**VORLIEGENDER TEXT:**
>>>>>

Am Rande des Schanzenviertels ließen Beatles ihre Haare schneiden; Verona Pooth war hier zu Hause, die KPD-Zentrale und ein bizarres Studio.

Hamburg. Sie ist die Straße der durchziehenden Kita-Kinderkarawanen. Die Straße, deren Namen man im Taxi nicht nuscheln darf - sonst wird man an einem viel bekannteren, namensverwandten Weg am anderen Ende der Stadt abgesetzt. Sie ist absolut unscheinbar, doch hinter ihren Fassaden verstecken sich unglaubliche Geschichten: von den Beatles bis zu Verona Pooth. Aber vor allem ist die Nagels Allee eines: die kleinste Allee Hamburgs.

128 Meter und nur sechs Bäume, die sich nicht einmal gegenüberstehen. So verbindet sie die Eimsbütteler Chaussee und die Eimsbütteler Straße im gleichnamigen Stadtteil miteinander. Fernab von dem mehr als fünfmal so langen Nagelsweg, für den sie - akustisch - gerne einmal gehalten wird.

<<<<<

**ENTNOMMENES MATERIAL:**
>>>>>

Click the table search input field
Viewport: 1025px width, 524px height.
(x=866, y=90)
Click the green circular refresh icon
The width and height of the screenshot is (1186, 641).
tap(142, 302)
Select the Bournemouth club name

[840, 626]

<<<<<

**AUFGABEN:**
1) Beantworte zum Text über die Nagels Allee diese drei Fragen:
(a) Wer ließ sich am Rande des Schanzenviertels die Haare schneiden?
(b) Was ist die Nagels Allee laut dem Text vor allem?
(c) Welche beiden Straßen verbindet die Nagels Allee?
2) Setze den Text über die Nagels Allee im Anschluss an seinen letzten Satz fort.

**ANTWORTEN JE AUFGABE:**
1)
(a) Die Beatles.
(b) Die kleinste Allee Hamburgs.
(c) Die Eimsbütteler Chaussee und die Eimsbütteler Straße.

2)
Die als Straßenbäume seltenen Schwarzkiefern kamen auf private Initiative in die Straße: "Ich mag einfach Kiefern, aber die Stadt hatte für Bäume schon damals kein Geld", sagt Gerhard Kleinmagd (71). So brachte der Bäckermeister, der 16 Jahre lang Bezirkspolitiker - für die CDU und die SPD - war und 13 Jahre in der Bürgerschaft saß, die ursprünglich einmal drei Bäumchen mit und pflanzte sie auf die westliche Straßenseite. Dort konnte er sie aus Hausnummer 4 gegenüber bestens sehen, wohin sein Vater 1923 mit der Brezelbäckerei des Großvaters gezogen war. Zwei der Kiefern sind heute Heimat von Eichhörnchen. Eine ging frühzeitig ein.

Für Gäste ist die Straße nicht immer leicht zu finden: Das angerostete Straßenschild am südlichen Ende wird gerne einmal von betrunkenen Schanzen-Gängern in eine andere Richtung gedreht. Am Nordende der Einbahnstraße gibt es gar nicht erst ein Schild.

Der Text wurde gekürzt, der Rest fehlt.